If the Porsche values were calculated by actual testing, with a scale and with a dial indicator to measure wheel movement, then the rubber suspension bushings would also be a factor, because they will take some force to overcome their "rest" position.

Someday I plan to use a scale, floor jack and dial indicator to check my measurements -- so until then, take this for what it is -- some stranger's measurements with a tape measure!

Personally, I trust Porsche's data very much, but also don't think my data shows that large a variation.

Oddjob

Setting the rear t-bars to "neutral" is in reference to how they are indexed, not their affect (or lack of) on spring rate.

Pretty common when using helper coilovers to set the rear bars to neutral at ride height. In reality it doesnt actually happen, but you can get it pretty close. Idea is that the car will sit entirely on the coilover spring and the t-bar is not being twisted (with the car stationary). When the suspension is loaded/compressed, then the torsion bar is twisted adding to the combined wheel/spring rate. However, when unloaded (when braking, or the inside wheel in a turn) the torsion bar acts in the opposite direction as the coil spring, reducing the overall combined wheel rate. Some guys like this affect, claiming that it reduces back end climb when braking.

333pg333

I have posted this before but it is in context. I was asking Karl from Racers Edge to figure out my rates which are 616lb/in f and 708 lb/in r (effective) and he was replying to someone else calculations that were not quite correct;

"I have not spoken with Bob, but believe me, my numbers correct (or close to it - see the following explanation). The info on Paragons site is stuff they got from me a few years ago. In any case, the 47% is a number that I have calculated By taking measurements. I am now pulling out one of Porsche's own Motorsport sheets that shows all the rates of thier Turbo and "Cup" cars back when they ran competitively. Porsche lists the 25.5 mm bar as 31 N/mm which is 177 lbs/in. They also then give the variable rate coilover helper spring rates at 34-65 N/mm which is 194 lb/in - 371 lb/in. They then give the total Rate at the wheel(T-bar plus coilover) as 45.4 - 58.5. Back out the rate at the wheel due to torsion bar which they list as 31 and you have 14.4 - 27.5 at the wheel due to the coil over. So take your pick, 14.4 / 34 is approx 42% or 27.5/65 is 42%.

Bob is right about them being inboard but his numbers are off. Actually they are correct I think in that the motion ratio is about 65%. But when calculating wheel rates from spring rates it is the motion ratio squared that is uses. So 0.65 ^2 is , guess what,... 42.25% which is the number that Porsche's own sheet claims as I outlined above. So your torsion bar is 177 at the wheel, and your helper spring rate is a 285 which is 119.7 lb/in at the wheel. So working backwards 177 plus 119.7 is 296.7 pounds per inch at the wheel. Divide this by .42 and that is you equivalent coilover, or 706 lb/in coilover (initially I had 661 lb/in which is attributable to my measurement error - I had 47% and Porsche lists it at 42%).

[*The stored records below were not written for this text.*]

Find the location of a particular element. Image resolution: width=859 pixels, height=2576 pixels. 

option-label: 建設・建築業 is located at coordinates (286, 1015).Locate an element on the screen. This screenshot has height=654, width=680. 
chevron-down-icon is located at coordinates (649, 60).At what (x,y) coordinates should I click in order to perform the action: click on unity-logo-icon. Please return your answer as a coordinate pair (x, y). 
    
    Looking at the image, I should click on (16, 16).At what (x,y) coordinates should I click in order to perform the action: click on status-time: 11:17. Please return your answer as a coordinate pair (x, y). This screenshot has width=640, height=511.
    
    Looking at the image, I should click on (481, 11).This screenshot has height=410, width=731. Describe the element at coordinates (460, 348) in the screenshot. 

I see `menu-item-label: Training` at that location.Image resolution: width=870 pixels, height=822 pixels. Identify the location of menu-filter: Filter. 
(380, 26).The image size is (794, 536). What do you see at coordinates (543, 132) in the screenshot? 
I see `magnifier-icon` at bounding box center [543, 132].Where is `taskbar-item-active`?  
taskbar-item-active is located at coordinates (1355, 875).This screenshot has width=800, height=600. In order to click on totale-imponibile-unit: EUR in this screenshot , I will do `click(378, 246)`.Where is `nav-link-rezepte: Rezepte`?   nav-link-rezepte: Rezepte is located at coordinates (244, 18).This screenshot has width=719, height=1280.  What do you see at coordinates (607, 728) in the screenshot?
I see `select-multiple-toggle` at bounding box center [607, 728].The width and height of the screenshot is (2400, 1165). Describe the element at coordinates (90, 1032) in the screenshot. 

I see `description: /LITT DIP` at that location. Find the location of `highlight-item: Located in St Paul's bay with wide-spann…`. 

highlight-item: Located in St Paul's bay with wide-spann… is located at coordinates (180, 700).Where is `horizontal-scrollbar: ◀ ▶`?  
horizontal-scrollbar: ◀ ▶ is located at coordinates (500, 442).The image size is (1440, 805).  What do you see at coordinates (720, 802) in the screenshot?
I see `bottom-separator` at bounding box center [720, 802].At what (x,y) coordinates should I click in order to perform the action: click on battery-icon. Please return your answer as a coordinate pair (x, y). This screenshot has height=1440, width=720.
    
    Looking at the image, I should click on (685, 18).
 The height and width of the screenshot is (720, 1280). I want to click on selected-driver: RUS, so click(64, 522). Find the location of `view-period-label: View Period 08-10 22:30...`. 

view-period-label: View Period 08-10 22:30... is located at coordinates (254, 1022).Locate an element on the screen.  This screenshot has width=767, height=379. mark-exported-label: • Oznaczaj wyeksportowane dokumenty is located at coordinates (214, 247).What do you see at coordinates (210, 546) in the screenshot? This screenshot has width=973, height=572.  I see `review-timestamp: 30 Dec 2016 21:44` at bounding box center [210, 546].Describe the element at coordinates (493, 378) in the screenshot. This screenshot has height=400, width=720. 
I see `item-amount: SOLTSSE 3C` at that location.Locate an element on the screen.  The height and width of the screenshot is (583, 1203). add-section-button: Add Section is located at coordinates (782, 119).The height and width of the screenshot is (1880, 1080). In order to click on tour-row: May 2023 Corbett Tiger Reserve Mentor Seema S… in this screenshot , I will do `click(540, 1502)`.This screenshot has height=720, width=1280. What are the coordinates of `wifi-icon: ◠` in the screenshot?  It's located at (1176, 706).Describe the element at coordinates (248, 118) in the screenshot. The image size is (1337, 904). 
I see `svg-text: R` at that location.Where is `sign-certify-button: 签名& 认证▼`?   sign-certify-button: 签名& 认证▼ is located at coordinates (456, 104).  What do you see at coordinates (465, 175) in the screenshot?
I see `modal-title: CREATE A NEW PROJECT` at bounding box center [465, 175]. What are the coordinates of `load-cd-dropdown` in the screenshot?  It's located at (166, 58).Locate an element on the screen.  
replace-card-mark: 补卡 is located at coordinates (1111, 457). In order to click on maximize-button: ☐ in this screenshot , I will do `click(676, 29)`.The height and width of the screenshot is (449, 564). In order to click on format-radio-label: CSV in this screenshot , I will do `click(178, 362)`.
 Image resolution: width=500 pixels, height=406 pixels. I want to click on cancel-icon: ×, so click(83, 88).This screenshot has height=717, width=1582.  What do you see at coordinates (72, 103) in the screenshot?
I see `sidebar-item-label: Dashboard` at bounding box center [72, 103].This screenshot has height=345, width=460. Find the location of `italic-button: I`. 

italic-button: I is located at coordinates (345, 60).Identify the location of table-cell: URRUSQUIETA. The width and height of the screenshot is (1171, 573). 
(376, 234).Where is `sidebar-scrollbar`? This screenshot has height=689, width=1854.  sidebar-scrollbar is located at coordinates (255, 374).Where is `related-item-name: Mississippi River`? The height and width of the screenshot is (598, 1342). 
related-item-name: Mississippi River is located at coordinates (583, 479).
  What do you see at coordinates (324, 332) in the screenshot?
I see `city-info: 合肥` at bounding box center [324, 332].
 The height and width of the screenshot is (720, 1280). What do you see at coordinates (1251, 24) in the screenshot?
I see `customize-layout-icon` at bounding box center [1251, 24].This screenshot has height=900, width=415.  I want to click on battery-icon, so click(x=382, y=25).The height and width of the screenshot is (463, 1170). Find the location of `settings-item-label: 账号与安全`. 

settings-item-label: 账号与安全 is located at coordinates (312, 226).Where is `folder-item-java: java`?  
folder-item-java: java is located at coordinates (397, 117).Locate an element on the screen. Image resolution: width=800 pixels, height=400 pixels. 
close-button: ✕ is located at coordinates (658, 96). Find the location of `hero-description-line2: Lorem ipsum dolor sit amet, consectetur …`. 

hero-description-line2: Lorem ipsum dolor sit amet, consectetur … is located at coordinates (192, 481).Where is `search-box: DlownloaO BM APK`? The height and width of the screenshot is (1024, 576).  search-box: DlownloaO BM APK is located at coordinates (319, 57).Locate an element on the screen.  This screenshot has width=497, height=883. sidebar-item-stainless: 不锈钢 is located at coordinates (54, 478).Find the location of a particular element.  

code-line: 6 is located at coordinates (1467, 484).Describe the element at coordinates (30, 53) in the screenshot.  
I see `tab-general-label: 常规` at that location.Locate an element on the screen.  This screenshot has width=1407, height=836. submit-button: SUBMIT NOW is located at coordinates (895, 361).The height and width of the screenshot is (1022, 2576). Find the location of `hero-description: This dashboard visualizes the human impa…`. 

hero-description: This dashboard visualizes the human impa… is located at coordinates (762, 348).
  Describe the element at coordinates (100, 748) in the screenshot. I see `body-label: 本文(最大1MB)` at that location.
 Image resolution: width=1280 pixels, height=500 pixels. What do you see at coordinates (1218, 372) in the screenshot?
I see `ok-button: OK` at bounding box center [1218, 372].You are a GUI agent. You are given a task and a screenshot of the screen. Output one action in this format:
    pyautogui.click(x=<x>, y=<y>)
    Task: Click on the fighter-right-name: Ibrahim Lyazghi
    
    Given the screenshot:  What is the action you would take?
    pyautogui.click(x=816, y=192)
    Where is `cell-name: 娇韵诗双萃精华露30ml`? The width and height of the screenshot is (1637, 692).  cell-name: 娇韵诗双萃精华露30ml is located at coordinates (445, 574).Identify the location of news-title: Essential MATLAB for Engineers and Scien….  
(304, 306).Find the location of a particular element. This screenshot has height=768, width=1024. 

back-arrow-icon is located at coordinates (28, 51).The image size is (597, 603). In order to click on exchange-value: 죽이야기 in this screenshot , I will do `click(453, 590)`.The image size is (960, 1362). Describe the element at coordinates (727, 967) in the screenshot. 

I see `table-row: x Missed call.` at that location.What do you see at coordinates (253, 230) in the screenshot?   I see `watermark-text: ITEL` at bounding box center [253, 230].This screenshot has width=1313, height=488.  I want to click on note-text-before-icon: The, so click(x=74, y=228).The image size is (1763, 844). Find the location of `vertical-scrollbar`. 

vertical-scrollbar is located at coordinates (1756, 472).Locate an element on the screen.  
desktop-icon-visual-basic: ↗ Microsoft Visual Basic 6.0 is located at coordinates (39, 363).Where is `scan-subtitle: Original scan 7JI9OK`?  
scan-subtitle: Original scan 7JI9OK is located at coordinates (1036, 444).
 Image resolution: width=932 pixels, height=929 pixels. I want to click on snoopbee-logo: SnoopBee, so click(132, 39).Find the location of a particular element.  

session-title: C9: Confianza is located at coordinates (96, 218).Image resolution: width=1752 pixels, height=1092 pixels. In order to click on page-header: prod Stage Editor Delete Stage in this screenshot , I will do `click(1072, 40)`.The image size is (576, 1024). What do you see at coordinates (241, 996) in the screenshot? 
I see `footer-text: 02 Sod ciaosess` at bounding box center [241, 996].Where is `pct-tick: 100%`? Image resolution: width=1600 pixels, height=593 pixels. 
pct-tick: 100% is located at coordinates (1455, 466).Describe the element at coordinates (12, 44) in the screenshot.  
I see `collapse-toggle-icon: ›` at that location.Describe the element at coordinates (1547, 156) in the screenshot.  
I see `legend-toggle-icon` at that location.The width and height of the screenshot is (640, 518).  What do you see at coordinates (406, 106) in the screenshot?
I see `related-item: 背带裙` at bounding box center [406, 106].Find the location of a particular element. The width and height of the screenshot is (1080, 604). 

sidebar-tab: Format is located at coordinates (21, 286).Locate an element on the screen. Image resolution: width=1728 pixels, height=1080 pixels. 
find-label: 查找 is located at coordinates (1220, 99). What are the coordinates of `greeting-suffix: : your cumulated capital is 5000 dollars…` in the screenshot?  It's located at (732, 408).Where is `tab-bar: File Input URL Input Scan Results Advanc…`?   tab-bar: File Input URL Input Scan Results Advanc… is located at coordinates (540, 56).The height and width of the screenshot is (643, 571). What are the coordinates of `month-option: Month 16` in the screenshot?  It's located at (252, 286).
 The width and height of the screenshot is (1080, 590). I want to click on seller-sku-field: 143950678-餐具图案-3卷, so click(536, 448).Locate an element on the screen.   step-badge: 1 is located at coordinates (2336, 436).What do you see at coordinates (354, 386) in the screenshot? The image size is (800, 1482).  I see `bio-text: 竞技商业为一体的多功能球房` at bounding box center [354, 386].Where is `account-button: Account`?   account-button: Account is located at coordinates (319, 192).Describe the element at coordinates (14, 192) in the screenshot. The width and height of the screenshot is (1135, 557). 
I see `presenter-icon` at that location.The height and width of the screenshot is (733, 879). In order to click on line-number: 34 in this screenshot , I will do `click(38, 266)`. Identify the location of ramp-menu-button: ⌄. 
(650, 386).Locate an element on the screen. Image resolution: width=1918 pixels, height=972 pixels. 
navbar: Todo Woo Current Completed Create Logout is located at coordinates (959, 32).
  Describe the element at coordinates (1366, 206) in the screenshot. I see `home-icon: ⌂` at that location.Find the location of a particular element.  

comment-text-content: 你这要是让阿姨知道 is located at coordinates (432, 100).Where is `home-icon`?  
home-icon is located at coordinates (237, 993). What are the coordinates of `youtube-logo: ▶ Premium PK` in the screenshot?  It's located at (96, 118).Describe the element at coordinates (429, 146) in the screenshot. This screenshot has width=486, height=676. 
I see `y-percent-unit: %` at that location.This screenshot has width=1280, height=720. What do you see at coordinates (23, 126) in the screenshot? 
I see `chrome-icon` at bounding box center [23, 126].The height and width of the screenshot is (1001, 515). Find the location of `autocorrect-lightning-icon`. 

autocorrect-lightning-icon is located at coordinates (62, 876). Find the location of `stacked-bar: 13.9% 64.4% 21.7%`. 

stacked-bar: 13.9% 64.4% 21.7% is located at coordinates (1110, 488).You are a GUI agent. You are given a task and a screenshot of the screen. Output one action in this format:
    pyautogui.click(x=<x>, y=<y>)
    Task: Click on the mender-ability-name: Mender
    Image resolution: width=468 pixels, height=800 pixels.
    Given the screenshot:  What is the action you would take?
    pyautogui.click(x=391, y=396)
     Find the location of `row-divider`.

So it may be a bit stiffer in the rear than I might run but with the ability to tune sway bars etc... you should be Fine. Your setup is actually much stiffer in the front than the Porsche cup setup which ran progressive front springs (200 - 371 lb/in) with the rear setup I described above which is not that far from what you have( yours is 296 at the wheel and theirs was 259 - 334 lbs/in at the wheel).

Hope this make sense, but believe me, what is above is 100% correct. I can fax you the Porsche motorsport sheet if you think it will help.